Read through the records below and copy each line that uses the word "timestamp".

** GIVEN DATA **
━━━━
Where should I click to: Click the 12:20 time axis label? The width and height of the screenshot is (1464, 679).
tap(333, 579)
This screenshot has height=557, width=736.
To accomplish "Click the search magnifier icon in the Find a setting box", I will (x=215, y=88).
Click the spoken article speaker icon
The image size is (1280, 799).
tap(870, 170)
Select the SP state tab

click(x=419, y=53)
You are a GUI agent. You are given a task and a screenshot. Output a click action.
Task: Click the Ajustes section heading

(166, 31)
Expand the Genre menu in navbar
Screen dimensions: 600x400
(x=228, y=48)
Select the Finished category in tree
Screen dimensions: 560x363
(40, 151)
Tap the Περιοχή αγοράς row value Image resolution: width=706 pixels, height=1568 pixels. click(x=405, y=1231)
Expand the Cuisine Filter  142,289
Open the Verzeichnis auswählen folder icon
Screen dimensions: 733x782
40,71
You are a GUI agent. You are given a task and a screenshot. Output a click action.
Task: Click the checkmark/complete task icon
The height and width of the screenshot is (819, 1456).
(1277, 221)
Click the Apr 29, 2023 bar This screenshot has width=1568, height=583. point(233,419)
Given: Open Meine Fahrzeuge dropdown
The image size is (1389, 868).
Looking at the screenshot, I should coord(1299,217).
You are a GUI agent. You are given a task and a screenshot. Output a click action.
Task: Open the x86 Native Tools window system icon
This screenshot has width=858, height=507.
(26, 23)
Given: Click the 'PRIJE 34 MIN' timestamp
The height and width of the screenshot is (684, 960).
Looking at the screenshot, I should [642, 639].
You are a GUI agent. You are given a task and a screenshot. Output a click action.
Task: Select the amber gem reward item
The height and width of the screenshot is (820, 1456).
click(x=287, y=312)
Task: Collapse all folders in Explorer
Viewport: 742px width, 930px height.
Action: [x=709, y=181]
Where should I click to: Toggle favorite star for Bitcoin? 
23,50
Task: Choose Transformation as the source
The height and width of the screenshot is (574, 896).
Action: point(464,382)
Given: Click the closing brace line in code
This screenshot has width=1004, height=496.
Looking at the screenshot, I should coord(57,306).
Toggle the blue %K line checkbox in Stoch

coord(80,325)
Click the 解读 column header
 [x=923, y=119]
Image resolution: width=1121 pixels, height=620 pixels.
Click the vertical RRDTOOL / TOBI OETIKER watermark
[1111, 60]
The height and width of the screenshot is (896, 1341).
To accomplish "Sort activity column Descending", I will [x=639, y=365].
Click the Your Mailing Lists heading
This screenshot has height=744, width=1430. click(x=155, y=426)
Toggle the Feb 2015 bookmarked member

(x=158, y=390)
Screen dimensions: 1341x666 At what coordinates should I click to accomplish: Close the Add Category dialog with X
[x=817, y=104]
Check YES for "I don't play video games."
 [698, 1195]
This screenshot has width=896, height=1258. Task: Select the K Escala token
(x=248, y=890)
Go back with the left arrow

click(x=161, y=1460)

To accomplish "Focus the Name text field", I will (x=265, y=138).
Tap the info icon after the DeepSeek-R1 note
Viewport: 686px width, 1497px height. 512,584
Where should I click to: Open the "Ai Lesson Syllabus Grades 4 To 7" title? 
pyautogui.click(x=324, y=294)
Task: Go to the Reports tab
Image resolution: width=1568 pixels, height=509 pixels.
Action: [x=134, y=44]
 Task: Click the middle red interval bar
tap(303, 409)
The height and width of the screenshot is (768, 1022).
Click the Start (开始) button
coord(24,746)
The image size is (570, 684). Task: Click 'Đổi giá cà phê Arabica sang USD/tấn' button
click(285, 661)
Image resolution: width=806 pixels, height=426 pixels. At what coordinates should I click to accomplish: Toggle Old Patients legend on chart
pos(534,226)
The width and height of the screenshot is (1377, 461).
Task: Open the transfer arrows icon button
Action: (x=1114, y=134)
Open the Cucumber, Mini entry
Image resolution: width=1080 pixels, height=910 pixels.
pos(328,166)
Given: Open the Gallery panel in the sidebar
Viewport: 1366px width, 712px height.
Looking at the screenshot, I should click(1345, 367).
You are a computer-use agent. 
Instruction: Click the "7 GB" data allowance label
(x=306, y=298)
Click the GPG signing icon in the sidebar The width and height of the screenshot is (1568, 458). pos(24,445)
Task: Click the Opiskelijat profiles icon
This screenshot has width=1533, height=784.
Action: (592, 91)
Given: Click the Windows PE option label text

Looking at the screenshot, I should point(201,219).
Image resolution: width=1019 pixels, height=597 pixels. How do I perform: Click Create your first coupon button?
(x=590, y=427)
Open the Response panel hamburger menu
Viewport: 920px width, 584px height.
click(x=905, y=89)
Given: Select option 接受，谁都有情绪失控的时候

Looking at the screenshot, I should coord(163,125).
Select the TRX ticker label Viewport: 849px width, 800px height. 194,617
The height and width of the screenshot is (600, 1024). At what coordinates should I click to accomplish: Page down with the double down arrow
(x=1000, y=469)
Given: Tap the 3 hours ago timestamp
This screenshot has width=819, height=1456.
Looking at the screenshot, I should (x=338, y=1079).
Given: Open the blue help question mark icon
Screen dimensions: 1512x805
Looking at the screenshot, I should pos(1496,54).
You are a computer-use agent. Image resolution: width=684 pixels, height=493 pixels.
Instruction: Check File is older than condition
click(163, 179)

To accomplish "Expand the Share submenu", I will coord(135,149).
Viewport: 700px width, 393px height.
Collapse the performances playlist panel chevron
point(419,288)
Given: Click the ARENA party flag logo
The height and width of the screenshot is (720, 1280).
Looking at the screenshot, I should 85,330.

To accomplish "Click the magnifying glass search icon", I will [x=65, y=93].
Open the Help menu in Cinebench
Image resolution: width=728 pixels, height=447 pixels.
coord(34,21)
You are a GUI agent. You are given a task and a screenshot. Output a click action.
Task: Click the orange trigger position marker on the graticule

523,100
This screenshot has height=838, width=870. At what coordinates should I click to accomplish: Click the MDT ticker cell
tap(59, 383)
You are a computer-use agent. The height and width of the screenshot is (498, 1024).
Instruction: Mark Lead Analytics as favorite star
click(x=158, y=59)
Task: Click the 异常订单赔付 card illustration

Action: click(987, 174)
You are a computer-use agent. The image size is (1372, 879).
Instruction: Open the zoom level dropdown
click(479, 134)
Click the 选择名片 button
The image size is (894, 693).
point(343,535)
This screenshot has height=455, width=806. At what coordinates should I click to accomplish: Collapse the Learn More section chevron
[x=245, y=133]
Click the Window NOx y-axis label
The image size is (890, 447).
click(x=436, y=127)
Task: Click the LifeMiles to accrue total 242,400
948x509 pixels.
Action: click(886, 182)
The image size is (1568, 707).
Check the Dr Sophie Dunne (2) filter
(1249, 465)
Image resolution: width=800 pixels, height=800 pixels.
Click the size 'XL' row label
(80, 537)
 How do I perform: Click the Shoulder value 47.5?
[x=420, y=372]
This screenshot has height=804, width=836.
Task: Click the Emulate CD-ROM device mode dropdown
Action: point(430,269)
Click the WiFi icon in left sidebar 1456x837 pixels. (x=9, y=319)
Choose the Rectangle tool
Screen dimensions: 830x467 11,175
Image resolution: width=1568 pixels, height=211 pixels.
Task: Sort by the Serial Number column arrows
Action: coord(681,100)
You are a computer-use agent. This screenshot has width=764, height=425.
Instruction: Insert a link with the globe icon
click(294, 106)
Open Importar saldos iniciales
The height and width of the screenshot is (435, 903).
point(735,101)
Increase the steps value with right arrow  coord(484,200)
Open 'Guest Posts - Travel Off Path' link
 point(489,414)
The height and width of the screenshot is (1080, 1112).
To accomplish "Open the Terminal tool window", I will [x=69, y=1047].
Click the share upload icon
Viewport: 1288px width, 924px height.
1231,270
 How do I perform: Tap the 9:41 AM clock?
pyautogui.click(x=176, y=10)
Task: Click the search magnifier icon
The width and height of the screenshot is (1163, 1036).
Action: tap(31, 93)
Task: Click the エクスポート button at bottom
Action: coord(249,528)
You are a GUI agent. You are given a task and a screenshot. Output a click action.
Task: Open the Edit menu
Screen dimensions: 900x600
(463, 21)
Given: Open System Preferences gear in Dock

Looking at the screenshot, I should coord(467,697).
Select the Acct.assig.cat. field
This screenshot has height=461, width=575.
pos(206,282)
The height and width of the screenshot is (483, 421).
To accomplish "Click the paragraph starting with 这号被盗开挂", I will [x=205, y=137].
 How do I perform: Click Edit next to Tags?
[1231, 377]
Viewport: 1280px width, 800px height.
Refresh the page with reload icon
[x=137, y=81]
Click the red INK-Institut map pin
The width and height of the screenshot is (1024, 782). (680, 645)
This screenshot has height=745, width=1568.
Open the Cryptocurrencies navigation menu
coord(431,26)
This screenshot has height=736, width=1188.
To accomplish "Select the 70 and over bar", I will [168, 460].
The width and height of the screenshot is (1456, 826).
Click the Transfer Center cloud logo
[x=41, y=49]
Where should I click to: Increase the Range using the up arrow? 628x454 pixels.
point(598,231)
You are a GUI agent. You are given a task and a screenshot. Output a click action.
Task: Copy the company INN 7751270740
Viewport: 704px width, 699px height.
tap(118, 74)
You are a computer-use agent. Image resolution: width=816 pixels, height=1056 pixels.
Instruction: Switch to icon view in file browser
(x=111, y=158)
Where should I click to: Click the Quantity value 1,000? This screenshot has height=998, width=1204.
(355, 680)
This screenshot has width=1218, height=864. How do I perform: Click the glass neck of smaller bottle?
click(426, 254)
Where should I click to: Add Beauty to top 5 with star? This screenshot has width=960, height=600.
━━━━
** ANSWER SECTION **
Given: Click the 'PRIJE 34 MIN' timestamp
Given: Tap the 3 hours ago timestamp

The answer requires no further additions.